§ **Problema**
Responda com base na reportagem abaixo sobre o alerta do diretor da CIA:
1. Em que mês e ano ocorreu a reunião em que o alerta foi feito?
2. Quem era o diretor da Abin que o diretor da CIA encontrou?
3. Segundo a nota do GSI, o que o órgão não recebe de nenhum país do mundo?

§ **Trecho do documento**
Diretor da CIA disse ao governo Bolsonaro para não levantar dúvidas sobre sistema eleitoral, segundo agência

De acordo com fontes não identificadas que foram ouvidas pela agência de notícias Reuters, diretor do serviço de inteligência dos Estados Unidos fez alerta em reunião a portas fechadas em julho de 2021.

William Burns, diretor da CIA (agência de inteligência dos EUA), durante audiência do Comitê de Inteligência do Senado, em Washington, em 24 de fevereiro de 2021 — Foto: Tom Williams/Pool via Reuters

O diretor da CIA, o serviço de inteligência dos Estados Unidos, disse a integrantes do governo Bolsonaro que o presidente deveria deixar de questionar a integridade das eleições no país, informou a agência de notícias Reuters nesta quinta-feira (5).

A agência disse ter conseguido a informação com fontes que falaram com a condição de que não fossem identificadas.

O alerta, segundo a Reuters, foi feito por William Burns, diretor da CIA, em uma reunião em julho de 2021, de acordo com duas fontes ouvidas pela agência de notícias.

Ainda não está claro onde a reunião ocorreu. Porém, a Reuters afirma que Burns esteve no Brasil em julho, em viagem que não estava prevista em sua agenda oficial. Na ocasião, o diretor da CIA encontrou Bolsonaro, o ministro-chefe do Gabinete de Segurança Institucional, general Augusto Heleno, e o então diretor da Agência Brasileira de Inteligência (Abin), Alexandre Ramagem.

De acordo com a agência, Burns jantou com o generais Augusto Heleno e o Luiz Eduardo Ramos, ministro de Estado Chefe da Secretaria-Geral da Presidência durante a mesma visita à Brasília, a quem o norte-americano disse que o processo democrático é sagrado, e que Bolsonaro não deveria se referir a ele publicamente como vinha fazendo.

Uma fonte da Reuters em Washington, que também não quis se identificar, confirmou que uma delegação liderada pelo diretor da CIA aconselhou a assistentes de Bolsonaro que o presidente brasileiro deixasse de “subestimar o sistema de votação no Brasil”.

Bolsonaro tem feito constantes ataques ao sistema eleitoral do Brasil e ao voto eletrônico, sem apresentar provas.

Segundo a Reuters, a CIA não comentou sobre o alerta.

Em nota o GSI disse que “a agenda com o Diretor da CIA foi devidamente divulgada”. “Os assuntos tratados em reuniões na área de inteligência são sigilosos. O GSI não recebe recados de nenhum país do mundo, nem os transmite. Temos um excelente corpo de diplomatas e adidos para tratar dos interesses nacionais”, acrescentou o órgão ligado à Presidência.

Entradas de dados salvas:
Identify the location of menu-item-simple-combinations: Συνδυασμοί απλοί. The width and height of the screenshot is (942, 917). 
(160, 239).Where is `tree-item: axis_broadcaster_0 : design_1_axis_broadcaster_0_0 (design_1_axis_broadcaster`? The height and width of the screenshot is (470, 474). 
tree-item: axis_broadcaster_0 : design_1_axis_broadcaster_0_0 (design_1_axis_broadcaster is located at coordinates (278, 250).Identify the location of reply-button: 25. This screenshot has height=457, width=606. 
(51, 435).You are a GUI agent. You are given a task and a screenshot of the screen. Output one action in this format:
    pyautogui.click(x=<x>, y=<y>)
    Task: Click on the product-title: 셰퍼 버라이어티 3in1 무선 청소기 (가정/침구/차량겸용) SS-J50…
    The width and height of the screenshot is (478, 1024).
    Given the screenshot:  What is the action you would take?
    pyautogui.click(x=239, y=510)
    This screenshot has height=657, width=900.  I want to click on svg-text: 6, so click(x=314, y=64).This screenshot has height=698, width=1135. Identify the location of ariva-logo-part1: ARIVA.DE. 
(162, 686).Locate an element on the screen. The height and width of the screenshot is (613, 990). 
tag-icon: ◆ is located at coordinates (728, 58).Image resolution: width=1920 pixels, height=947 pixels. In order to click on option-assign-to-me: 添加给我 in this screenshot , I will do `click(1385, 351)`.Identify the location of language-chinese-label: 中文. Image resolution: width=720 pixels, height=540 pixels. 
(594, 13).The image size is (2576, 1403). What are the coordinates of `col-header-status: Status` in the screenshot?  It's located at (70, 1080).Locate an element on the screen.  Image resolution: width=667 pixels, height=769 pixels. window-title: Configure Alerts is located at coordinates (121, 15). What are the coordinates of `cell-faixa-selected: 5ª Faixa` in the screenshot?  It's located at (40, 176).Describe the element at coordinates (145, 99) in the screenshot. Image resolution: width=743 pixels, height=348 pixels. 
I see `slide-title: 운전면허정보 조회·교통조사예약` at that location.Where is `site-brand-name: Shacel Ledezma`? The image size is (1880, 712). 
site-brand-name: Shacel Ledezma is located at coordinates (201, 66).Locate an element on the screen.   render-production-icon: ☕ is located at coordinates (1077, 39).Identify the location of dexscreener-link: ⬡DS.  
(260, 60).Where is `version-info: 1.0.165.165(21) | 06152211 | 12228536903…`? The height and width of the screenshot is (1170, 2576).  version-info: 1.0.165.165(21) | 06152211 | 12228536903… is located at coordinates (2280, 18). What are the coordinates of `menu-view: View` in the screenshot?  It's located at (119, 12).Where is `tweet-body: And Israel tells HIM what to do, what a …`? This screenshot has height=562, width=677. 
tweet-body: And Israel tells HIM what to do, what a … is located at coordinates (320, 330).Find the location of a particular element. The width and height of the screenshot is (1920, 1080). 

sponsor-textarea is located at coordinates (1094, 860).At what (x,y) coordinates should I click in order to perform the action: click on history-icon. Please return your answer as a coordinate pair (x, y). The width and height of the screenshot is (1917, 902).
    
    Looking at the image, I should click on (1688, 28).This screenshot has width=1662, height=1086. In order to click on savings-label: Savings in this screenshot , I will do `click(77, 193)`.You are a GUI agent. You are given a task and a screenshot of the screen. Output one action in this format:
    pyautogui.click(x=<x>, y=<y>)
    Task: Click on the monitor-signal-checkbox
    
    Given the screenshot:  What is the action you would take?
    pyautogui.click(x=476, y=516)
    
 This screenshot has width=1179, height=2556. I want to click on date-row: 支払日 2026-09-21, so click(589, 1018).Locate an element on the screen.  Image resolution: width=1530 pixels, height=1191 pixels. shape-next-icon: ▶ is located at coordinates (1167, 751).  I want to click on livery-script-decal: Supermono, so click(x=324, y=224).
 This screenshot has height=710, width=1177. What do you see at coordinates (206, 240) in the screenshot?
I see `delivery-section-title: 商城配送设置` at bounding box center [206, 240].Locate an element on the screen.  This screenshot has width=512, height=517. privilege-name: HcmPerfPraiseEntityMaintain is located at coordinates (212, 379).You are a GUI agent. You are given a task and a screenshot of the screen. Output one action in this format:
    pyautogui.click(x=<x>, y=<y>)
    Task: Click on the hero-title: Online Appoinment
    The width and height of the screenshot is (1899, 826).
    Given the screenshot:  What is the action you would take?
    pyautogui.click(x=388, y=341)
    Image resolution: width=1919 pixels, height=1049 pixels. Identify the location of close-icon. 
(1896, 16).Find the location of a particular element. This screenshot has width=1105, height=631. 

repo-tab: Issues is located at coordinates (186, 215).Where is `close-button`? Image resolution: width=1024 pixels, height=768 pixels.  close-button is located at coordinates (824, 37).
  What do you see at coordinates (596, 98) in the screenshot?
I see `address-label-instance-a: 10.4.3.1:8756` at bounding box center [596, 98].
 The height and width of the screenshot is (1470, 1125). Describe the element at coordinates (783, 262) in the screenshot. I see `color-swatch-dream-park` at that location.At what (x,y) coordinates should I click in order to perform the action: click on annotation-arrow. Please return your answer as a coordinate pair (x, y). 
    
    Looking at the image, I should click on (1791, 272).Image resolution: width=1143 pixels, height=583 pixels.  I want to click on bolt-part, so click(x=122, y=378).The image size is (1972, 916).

§ **Resposta abaixo**
1. Em julho de 2021.
2. Alexandre Ramagem.
3. Recados.